+++ DATASET ENTRIES +++

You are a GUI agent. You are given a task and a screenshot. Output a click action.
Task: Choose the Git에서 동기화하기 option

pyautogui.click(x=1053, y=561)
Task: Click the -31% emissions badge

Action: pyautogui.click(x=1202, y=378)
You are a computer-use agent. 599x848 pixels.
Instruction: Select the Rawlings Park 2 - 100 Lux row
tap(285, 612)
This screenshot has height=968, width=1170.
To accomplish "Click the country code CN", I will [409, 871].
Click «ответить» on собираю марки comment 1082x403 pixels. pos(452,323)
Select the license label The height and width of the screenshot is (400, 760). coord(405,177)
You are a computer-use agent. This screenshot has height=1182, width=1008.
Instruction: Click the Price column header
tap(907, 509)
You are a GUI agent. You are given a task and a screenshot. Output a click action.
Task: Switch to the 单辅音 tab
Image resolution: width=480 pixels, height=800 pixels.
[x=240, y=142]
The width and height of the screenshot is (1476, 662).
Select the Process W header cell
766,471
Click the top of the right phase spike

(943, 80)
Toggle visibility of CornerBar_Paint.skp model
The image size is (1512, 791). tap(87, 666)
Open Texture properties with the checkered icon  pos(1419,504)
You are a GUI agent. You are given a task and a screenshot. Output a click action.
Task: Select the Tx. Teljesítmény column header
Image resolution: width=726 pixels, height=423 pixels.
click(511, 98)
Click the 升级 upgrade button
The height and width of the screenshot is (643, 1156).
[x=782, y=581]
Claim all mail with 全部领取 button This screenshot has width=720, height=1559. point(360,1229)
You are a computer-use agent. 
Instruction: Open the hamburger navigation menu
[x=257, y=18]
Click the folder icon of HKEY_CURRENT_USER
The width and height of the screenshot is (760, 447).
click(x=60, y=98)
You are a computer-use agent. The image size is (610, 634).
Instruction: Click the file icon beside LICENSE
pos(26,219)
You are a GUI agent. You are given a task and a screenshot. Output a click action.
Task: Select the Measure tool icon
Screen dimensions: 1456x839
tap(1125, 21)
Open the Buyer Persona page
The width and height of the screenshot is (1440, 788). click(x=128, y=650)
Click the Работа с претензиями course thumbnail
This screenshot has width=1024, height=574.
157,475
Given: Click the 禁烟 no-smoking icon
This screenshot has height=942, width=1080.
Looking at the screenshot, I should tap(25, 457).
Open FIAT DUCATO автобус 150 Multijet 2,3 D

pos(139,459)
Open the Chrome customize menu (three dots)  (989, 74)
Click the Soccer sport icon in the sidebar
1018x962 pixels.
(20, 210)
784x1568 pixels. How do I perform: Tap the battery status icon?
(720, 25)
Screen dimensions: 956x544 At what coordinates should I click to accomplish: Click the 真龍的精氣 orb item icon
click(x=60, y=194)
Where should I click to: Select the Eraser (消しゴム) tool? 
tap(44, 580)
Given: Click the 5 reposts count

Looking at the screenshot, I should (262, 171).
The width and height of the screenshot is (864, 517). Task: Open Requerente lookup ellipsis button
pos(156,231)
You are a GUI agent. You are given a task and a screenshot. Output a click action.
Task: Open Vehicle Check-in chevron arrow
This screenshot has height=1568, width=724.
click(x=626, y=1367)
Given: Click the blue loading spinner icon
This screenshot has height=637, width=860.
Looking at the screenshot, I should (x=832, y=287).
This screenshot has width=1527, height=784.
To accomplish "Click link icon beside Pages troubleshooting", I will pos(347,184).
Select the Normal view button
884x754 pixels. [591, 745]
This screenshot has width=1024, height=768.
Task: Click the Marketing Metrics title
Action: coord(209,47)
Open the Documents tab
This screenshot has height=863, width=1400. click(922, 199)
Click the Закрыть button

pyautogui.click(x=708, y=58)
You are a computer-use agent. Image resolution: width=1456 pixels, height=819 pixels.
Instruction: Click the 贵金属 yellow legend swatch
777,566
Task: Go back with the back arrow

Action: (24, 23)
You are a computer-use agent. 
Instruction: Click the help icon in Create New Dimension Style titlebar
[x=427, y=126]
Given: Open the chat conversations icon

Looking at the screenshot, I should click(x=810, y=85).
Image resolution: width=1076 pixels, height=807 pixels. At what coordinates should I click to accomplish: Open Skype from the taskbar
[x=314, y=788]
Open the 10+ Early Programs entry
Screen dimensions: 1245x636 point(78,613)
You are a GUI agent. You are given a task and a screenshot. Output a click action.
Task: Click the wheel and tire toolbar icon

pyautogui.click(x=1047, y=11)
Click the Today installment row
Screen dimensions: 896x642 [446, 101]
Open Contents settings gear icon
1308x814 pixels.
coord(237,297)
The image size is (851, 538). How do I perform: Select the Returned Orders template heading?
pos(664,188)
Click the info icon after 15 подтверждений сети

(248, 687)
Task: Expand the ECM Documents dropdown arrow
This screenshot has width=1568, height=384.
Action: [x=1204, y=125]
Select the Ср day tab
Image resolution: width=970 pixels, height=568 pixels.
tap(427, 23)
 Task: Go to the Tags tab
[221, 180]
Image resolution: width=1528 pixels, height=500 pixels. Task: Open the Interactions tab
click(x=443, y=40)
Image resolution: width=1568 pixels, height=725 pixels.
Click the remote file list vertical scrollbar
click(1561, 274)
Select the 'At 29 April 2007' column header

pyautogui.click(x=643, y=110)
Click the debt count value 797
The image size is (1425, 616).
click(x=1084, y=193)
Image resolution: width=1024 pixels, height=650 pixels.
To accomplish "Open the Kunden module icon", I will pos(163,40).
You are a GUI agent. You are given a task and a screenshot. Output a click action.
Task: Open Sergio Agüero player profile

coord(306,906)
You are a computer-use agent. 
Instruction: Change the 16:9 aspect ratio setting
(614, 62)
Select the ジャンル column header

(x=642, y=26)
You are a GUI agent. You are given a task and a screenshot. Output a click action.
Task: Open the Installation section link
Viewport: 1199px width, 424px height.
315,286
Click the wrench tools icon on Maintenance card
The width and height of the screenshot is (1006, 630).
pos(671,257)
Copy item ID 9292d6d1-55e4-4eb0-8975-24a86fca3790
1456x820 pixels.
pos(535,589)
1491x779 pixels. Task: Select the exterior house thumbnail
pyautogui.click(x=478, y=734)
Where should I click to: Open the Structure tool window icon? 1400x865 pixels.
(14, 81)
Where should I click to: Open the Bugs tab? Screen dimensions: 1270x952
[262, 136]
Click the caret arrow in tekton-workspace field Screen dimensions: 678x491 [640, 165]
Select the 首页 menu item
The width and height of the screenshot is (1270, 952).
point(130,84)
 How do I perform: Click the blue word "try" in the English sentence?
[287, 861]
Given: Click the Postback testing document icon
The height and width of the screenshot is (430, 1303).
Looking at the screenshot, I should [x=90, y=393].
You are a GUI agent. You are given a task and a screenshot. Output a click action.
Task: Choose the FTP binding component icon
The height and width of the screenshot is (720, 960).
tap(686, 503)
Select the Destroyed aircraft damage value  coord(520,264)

+++

EXERCISE DESCRIPTION
Arrange every line of the records above as a JSON list of strings, with one string per line and blank lines omitted.

EXERCISE SOLUTION
[
  "You are a GUI agent. You are given a task and a screenshot. Output a click action.",
  "Task: Choose the Git에서 동기화하기 option",
  "pyautogui.click(x=1053, y=561)",
  "Task: Click the -31% emissions badge",
  "Action: pyautogui.click(x=1202, y=378)",
  "You are a computer-use agent. 599x848 pixels.",
  "Instruction: Select the Rawlings Park 2 - 100 Lux row",
  "tap(285, 612)",
  "This screenshot has height=968, width=1170.",
  "To accomplish \"Click the country code CN\", I will [409, 871].",
  "Click «ответить» on собираю марки comment 1082x403 pixels. pos(452,323)",
  "Select the license label The height and width of the screenshot is (400, 760). coord(405,177)",
  "You are a computer-use agent. This screenshot has height=1182, width=1008.",
  "Instruction: Click the Price column header",
  "tap(907, 509)",
  "You are a GUI agent. You are given a task and a screenshot. Output a click action.",
  "Task: Switch to the 单辅音 tab",
  "Image resolution: width=480 pixels, height=800 pixels.",
  "[x=240, y=142]",
  "The width and height of the screenshot is (1476, 662).",
  "Select the Process W header cell",
  "766,471",
  "Click the top of the right phase spike",
  "(943, 80)",
  "Toggle visibility of CornerBar_Paint.skp model",
  "The image size is (1512, 791). tap(87, 666)",
  "Open Texture properties with the checkered icon  pos(1419,504)",
  "You are a GUI agent. You are given a task and a screenshot. Output a click action.",
  "Task: Select the Tx. Teljesítmény column header",
  "Image resolution: width=726 pixels, height=423 pixels.",
  "click(511, 98)",
  "Click the 升级 upgrade button",
  "The height and width of the screenshot is (643, 1156).",
  "[x=782, y=581]",
  "Claim all mail with 全部领取 button This screenshot has width=720, height=1559. point(360,1229)",
  "You are a computer-use agent. ",
  "Instruction: Open the hamburger navigation menu",
  "[x=257, y=18]",
  "Click the folder icon of HKEY_CURRENT_USER",
  "The width and height of the screenshot is (760, 447).",
  "click(x=60, y=98)",
  "You are a computer-use agent. The image size is (610, 634).",
  "Instruction: Click the file icon beside LICENSE",
  "pos(26,219)",
  "You are a GUI agent. You are given a task and a screenshot. Output a click action.",
  "Task: Select the Measure tool icon",
  "Screen dimensions: 1456x839",
  "tap(1125, 21)",
  "Open the Buyer Persona page",
  "The width and height of the screenshot is (1440, 788). click(x=128, y=650)",
  "Click the Работа с претензиями course thumbnail",
  "This screenshot has width=1024, height=574.",
  "157,475",
  "Given: Click the 禁烟 no-smoking icon",
  "This screenshot has height=942, width=1080.",
  "Looking at the screenshot, I should tap(25, 457).",
  "Open FIAT DUCATO автобус 150 Multijet 2,3 D",
  "pos(139,459)",
  "Open the Chrome customize menu (three dots)  (989, 74)",
  "Click the Soccer sport icon in the sidebar",
  "1018x962 pixels.",
  "(20, 210)",
  "784x1568 pixels. How do I perform: Tap the battery status icon?",
  "(720, 25)",
  "Screen dimensions: 956x544 At what coordinates should I click to accomplish: Click the 真龍的精氣 orb item icon",
  "click(x=60, y=194)",
  "Where should I click to: Select the Eraser (消しゴム) tool? ",
  "tap(44, 580)",
  "Given: Click the 5 reposts count",
  "Looking at the screenshot, I should (262, 171).",
  "The width and height of the screenshot is (864, 517). Task: Open Requerente lookup ellipsis button",
  "pos(156,231)",
  "You are a GUI agent. You are given a task and a screenshot. Output a click action.",
  "Task: Open Vehicle Check-in chevron arrow",
  "This screenshot has height=1568, width=724.",
  "click(x=626, y=1367)",
  "Given: Click the blue loading spinner icon",
  "This screenshot has height=637, width=860.",
  "Looking at the screenshot, I should (x=832, y=287).",
  "This screenshot has width=1527, height=784.",
  "To accomplish \"Click link icon beside Pages troubleshooting\", I will pos(347,184).",
  "Select the Normal view button",
  "884x754 pixels. [591, 745]",
  "This screenshot has width=1024, height=768.",
  "Task: Click the Marketing Metrics title",
  "Action: coord(209,47)",
  "Open the Documents tab",
  "This screenshot has height=863, width=1400. click(922, 199)",
  "Click the Закрыть button",
  "pyautogui.click(x=708, y=58)",
  "You are a computer-use agent. Image resolution: width=1456 pixels, height=819 pixels.",
  "Instruction: Click the 贵金属 yellow legend swatch",
  "777,566",
  "Task: Go back with the back arrow",
  "Action: (24, 23)",
  "You are a computer-use agent. ",
  "Instruction: Click the help icon in Create New Dimension Style titlebar",
  "[x=427, y=126]",
  "Given: Open the chat conversations icon",
  "Looking at the screenshot, I should click(x=810, y=85).",
  "Image resolution: width=1076 pixels, height=807 pixels. At what coordinates should I click to accomplish: Open Skype from the taskbar",
  "[x=314, y=788]",
  "Open the 10+ Early Programs entry",
  "Screen dimensions: 1245x636 point(78,613)",
  "You are a GUI agent. You are given a task and a screenshot. Output a click action.",
  "Task: Click the wheel and tire toolbar icon",
  "pyautogui.click(x=1047, y=11)",
  "Click the Today installment row",
  "Screen dimensions: 896x642 [446, 101]",
  "Open Contents settings gear icon",
  "1308x814 pixels.",
  "coord(237,297)",
  "The image size is (851, 538). How do I perform: Select the Returned Orders template heading?",
  "pos(664,188)",
  "Click the info icon after 15 подтверждений сети",
  "(248, 687)",
  "Task: Expand the ECM Documents dropdown arrow",
  "This screenshot has width=1568, height=384.",
  "Action: [x=1204, y=125]",
  "Select the Ср day tab",
  "Image resolution: width=970 pixels, height=568 pixels.",
  "tap(427, 23)",
  " Task: Go to the Tags tab",
  "[221, 180]",
  "Image resolution: width=1528 pixels, height=500 pixels. Task: Open the Interactions tab",
  "click(x=443, y=40)",
  "Image resolution: width=1568 pixels, height=725 pixels.",
  "Click the remote file list vertical scrollbar",
  "click(1561, 274)",
  "Select the 'At 29 April 2007' column header",
  "pyautogui.click(x=643, y=110)",
  "Click the debt count value 797",
  "The image size is (1425, 616).",
  "click(x=1084, y=193)",
  "Image resolution: width=1024 pixels, height=650 pixels.",
  "To accomplish \"Open the Kunden module icon\", I will pos(163,40).",
  "You are a GUI agent. You are given a task and a screenshot. Output a click action.",
  "Task: Open Sergio Agüero player profile",
  "coord(306,906)",
  "You are a computer-use agent. ",
  "Instruction: Change the 16:9 aspect ratio setting",
  "(614, 62)",
  "Select the ジャンル column header",
  "(x=642, y=26)",
  "You are a GUI agent. You are given a task and a screenshot. Output a click action.",
  "Task: Open the Installation section link",
  "Viewport: 1199px width, 424px height.",
  "315,286",
  "Click the wrench tools icon on Maintenance card",
  "The width and height of the screenshot is (1006, 630).",
  "pos(671,257)",
  "Copy item ID 9292d6d1-55e4-4eb0-8975-24a86fca3790",
  "1456x820 pixels.",
  "pos(535,589)",
  "1491x779 pixels. Task: Select the exterior house thumbnail",
  "pyautogui.click(x=478, y=734)",
  "Where should I click to: Open the Structure tool window icon? 1400x865 pixels.",
  "(14, 81)",
  "Where should I click to: Open the Bugs tab? Screen dimensions: 1270x952",
  "[262, 136]",
  "Click the caret arrow in tekton-workspace field Screen dimensions: 678x491 [640, 165]",
  "Select the 首页 menu item",
  "The width and height of the screenshot is (1270, 952).",
  "point(130,84)",
  " How do I perform: Click the blue word \"try\" in the English sentence?",
  "[287, 861]",
  "Given: Click the Postback testing document icon",
  "The height and width of the screenshot is (430, 1303).",
  "Looking at the screenshot, I should [x=90, y=393].",
  "You are a GUI agent. You are given a task and a screenshot. Output a click action.",
  "Task: Choose the FTP binding component icon",
  "The height and width of the screenshot is (720, 960).",
  "tap(686, 503)",
  "Select the Destroyed aircraft damage value  coord(520,264)"
]